> _DIRECTIONS_
Of all the lines below, output only those starting at the one with "Print the console output" and ending at the one with "Click the 'BREAKING:'", both ends included, exactly as written.

=== PROVIDED MATERIAL ===

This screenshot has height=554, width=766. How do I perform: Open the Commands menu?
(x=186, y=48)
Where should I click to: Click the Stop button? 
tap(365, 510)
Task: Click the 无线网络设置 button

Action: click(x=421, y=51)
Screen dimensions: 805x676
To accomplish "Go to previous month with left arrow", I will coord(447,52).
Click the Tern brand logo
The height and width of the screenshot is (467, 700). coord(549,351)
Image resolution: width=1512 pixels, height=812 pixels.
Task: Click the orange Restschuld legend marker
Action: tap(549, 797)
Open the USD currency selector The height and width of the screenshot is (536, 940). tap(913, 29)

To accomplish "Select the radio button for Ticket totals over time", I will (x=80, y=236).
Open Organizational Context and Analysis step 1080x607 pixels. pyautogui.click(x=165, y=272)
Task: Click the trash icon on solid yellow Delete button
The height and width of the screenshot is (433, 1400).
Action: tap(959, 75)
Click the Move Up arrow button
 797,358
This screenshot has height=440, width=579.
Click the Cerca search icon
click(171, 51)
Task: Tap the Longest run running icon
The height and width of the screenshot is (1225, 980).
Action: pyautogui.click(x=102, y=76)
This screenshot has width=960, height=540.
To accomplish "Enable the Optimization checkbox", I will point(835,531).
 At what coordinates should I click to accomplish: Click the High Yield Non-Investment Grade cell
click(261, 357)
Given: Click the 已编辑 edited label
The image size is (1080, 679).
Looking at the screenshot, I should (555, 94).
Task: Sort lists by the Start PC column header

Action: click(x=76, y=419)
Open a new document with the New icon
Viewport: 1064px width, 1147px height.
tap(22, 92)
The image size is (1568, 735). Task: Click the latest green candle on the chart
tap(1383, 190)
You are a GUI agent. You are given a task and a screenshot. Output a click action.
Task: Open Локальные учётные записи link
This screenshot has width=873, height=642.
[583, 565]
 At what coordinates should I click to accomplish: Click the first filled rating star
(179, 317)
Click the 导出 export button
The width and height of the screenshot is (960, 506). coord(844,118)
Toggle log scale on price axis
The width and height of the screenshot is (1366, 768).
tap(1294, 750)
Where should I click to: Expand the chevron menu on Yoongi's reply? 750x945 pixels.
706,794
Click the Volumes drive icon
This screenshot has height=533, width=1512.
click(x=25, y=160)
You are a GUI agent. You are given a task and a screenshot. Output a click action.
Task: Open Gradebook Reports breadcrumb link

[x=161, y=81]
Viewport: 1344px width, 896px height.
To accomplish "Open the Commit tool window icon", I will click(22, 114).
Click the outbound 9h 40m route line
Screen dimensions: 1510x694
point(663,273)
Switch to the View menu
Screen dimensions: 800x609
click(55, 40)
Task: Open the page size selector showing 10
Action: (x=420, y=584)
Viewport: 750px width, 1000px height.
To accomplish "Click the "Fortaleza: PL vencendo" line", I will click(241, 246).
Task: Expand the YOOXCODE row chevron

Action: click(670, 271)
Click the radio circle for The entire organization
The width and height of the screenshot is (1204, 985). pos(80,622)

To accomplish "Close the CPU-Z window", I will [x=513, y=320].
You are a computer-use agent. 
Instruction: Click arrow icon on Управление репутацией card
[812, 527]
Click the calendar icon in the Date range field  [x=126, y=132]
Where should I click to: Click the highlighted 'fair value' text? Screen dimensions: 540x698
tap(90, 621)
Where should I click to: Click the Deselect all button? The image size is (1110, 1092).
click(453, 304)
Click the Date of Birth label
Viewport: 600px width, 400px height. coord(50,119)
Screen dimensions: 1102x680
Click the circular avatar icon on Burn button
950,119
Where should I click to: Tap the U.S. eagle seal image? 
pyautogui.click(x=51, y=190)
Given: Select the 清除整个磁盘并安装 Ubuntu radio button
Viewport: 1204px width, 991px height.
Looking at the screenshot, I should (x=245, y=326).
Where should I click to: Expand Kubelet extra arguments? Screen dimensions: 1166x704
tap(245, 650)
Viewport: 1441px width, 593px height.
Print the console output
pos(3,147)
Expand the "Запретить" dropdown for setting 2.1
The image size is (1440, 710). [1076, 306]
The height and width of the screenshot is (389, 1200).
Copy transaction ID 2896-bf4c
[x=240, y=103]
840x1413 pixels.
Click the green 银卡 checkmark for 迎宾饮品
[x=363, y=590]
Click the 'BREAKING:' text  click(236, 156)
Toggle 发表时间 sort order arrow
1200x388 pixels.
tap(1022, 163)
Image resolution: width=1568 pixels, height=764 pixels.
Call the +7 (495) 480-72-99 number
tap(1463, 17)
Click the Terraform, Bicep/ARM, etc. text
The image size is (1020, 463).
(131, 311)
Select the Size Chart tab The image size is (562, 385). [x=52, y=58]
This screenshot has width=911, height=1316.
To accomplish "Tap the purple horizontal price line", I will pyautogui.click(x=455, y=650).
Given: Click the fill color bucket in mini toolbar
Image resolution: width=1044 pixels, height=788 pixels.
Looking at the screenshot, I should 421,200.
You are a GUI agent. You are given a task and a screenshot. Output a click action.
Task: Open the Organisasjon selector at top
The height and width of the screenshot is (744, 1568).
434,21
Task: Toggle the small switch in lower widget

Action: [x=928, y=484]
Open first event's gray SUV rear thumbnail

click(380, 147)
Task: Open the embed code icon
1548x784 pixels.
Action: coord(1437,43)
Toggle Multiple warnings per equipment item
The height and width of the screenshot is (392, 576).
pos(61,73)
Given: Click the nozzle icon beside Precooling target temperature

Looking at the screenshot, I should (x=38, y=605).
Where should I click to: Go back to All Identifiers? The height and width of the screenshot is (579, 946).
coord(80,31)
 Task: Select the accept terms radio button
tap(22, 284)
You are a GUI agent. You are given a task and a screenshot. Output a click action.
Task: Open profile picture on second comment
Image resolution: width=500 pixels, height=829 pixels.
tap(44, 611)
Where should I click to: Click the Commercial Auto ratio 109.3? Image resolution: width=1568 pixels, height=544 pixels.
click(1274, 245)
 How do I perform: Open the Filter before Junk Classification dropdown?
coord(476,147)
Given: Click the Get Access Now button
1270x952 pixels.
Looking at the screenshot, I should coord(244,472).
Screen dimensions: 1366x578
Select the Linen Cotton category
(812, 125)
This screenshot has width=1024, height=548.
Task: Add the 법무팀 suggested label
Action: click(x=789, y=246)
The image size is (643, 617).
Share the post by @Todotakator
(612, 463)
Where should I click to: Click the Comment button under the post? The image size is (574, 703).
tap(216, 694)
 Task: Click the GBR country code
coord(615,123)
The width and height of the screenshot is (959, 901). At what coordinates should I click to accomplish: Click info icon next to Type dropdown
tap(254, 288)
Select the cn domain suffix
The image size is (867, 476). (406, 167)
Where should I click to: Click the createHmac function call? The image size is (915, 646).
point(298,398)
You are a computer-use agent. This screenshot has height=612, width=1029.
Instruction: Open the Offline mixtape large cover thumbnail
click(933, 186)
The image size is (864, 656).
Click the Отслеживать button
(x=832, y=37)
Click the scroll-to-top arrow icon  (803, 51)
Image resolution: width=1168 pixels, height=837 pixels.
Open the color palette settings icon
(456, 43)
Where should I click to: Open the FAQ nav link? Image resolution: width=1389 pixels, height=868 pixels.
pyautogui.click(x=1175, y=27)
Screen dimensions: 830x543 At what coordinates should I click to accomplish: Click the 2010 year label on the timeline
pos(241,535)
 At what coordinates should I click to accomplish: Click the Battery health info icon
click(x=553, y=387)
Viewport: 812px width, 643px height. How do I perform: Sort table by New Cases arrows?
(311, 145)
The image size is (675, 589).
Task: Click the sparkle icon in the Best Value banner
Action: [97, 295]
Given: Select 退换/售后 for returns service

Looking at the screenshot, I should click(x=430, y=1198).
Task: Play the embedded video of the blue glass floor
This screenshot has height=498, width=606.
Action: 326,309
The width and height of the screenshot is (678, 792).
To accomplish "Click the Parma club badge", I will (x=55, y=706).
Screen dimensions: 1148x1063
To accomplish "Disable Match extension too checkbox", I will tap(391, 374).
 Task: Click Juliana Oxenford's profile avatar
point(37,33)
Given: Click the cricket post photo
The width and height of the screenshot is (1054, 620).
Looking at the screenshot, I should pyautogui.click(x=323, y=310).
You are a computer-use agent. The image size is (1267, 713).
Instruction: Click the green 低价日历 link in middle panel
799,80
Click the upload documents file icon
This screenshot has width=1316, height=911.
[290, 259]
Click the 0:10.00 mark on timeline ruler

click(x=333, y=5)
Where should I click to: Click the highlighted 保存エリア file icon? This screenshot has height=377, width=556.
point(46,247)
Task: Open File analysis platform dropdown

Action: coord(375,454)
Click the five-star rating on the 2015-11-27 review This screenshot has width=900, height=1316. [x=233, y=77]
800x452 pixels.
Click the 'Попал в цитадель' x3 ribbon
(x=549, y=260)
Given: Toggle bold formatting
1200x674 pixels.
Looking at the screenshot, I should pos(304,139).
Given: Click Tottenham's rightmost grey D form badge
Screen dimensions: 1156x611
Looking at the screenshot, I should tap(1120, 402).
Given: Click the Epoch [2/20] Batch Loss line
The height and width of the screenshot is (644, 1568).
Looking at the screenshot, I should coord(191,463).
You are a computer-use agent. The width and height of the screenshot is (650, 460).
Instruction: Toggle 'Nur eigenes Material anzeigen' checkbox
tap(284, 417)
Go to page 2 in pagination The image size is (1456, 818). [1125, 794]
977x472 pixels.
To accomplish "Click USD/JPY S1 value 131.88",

===

> _TASK OUTPUT_
Print the console output
pos(3,147)
Expand the "Запретить" dropdown for setting 2.1
The image size is (1440, 710). [1076, 306]
The height and width of the screenshot is (389, 1200).
Copy transaction ID 2896-bf4c
[x=240, y=103]
840x1413 pixels.
Click the green 银卡 checkmark for 迎宾饮品
[x=363, y=590]
Click the 'BREAKING:' text  click(236, 156)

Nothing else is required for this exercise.